Severe sepsis leads to depression of the reticulo-endothelial system (RES) with delayed bloodstream clearance of
particulate matter and bacteria.
Splenectomy results in increased susceptibility to
infection with encapsulated organisms but its effect on the resistance to postoperative Gram-negative
infection has been little studied. We have investigated the effect of
splenectomy on RES function by measurement of plasma
fibronectin concentrations and bacterial clearance in the presence and absence of
sepsis. In experiment 1, rabbits underwent
splenectomy (n = 8) or
laparotomy only (n = 8) 4 weeks before a second
laparotomy. In experiment 2, animals had either
splenectomy (n = 8) or
laparotomy only (n = 8) followed 4 weeks later by devascularization of the appendix (
sepsis). Plasma
fibronectin concentrations and the blood clearance and organ distribution of an
intravenous injection of 75Se-labelled viable Escherichia coli (2-3 X 10(8) colony forming units (c.f.u.] were measured 24 h after the second operation.
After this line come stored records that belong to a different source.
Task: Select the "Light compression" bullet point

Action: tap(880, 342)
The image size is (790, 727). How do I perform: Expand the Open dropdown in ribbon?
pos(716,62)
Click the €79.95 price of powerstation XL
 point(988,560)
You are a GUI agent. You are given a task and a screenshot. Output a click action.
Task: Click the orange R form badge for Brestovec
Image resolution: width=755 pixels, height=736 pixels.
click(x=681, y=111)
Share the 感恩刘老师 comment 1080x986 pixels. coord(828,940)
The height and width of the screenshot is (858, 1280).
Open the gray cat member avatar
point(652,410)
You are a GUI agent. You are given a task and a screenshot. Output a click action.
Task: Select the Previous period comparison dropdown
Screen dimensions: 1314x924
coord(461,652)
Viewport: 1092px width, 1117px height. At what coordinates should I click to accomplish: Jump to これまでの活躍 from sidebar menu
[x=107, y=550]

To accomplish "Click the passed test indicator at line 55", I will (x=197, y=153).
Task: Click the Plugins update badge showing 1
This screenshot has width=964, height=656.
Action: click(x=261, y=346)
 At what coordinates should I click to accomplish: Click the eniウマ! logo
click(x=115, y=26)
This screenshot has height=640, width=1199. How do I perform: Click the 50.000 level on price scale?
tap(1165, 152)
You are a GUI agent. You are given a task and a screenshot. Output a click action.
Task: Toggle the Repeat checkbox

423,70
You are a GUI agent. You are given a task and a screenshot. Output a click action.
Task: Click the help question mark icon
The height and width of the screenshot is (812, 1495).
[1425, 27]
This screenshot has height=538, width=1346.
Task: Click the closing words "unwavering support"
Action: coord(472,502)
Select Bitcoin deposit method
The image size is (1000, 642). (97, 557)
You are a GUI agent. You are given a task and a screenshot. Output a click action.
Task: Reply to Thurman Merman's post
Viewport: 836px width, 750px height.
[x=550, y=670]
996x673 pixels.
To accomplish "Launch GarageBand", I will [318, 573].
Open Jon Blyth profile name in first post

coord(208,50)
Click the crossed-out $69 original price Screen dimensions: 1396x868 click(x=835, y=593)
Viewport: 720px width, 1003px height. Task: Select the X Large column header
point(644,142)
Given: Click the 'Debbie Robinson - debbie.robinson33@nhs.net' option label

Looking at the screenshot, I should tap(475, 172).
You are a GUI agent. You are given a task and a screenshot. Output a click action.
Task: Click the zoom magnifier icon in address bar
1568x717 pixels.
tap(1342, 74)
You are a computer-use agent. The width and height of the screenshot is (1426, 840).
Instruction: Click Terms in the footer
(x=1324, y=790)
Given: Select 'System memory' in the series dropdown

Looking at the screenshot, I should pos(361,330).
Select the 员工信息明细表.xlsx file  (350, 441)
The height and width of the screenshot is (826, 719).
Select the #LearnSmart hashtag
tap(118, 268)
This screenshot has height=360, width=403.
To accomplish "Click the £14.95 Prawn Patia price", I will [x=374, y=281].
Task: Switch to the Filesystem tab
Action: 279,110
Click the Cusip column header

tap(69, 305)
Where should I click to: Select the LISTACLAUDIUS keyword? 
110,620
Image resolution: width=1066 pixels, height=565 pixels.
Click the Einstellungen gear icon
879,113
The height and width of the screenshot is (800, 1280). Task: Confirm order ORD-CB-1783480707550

Splenectomy resulted in: (1) a persistent reduction in plasma
fibronectin concentration in the presence and absence of
sepsis, and (2) a delay in the bloodstream clearance with reduced hepatic (Kupffer cell) uptake of E. coli which was exaggerated in the septic splenectomized animal. It is concluded that the spleen may be important for Gram-negative bacterial clearance, possibly related to its influence on plasma
fibronectin concentration and Kupffer cell function.